*Set task:* Turn each line of the material below into a row of a Markdown table with the columns No. and Line, and skip any blank lines. Leave the pictures out of the table.
##### Records to process
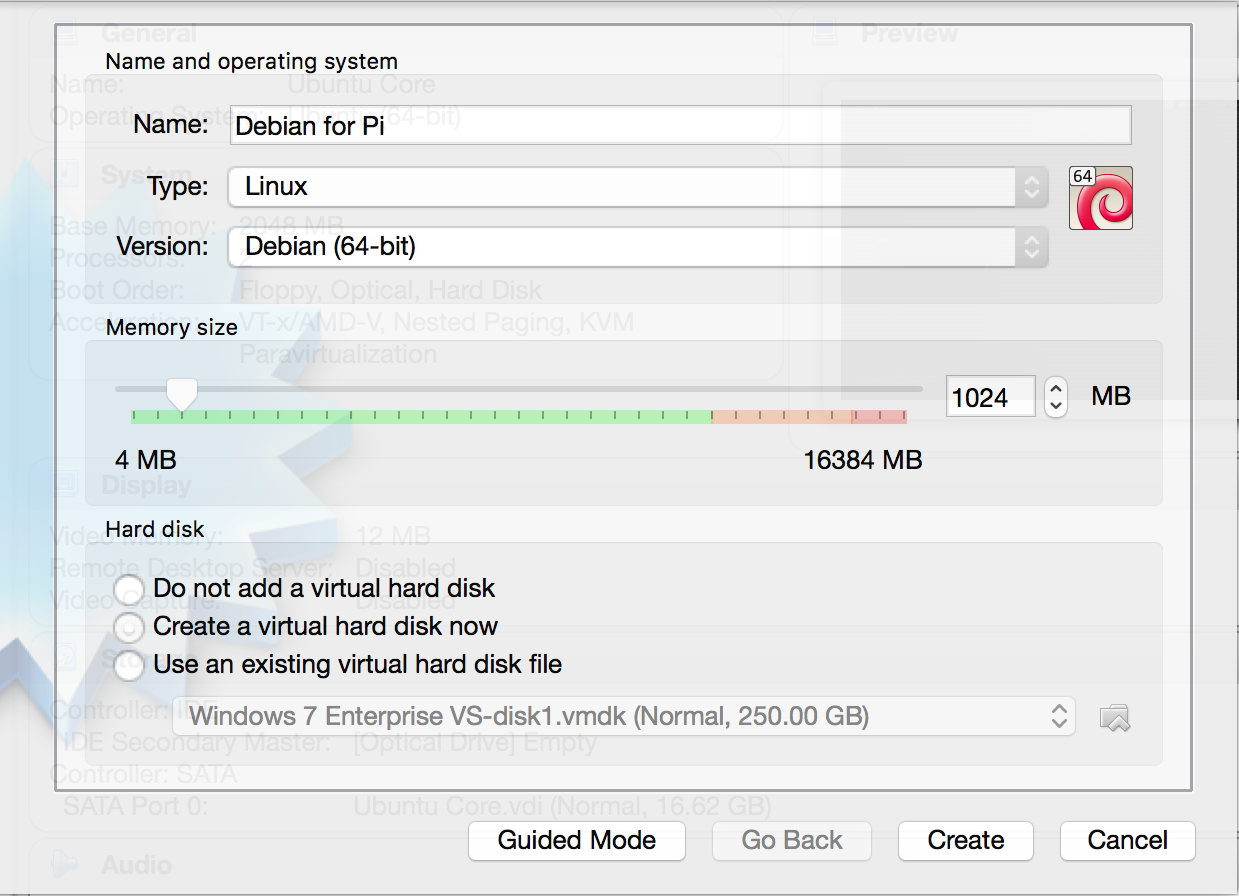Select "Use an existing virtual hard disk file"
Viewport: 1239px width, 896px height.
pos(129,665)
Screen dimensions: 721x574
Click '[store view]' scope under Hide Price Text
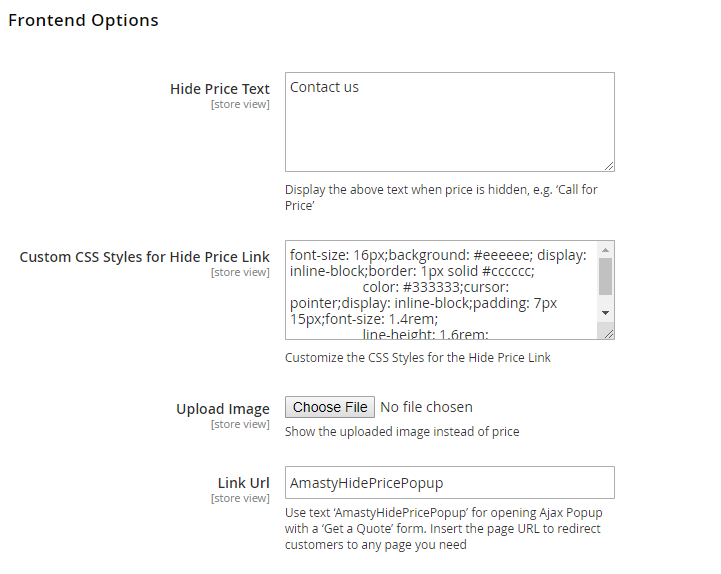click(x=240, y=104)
##########
*Problem solution:*
| No. | Line |
|---|---|
| 1 | Select "Use an existing virtual hard disk file" |
| 2 | Viewport: 1239px width, 896px height. |
| 3 | pos(129,665) |
| 4 | Screen dimensions: 721x574 |
| 5 | Click '[store view]' scope under Hide Price Text |
| 6 | click(x=240, y=104) |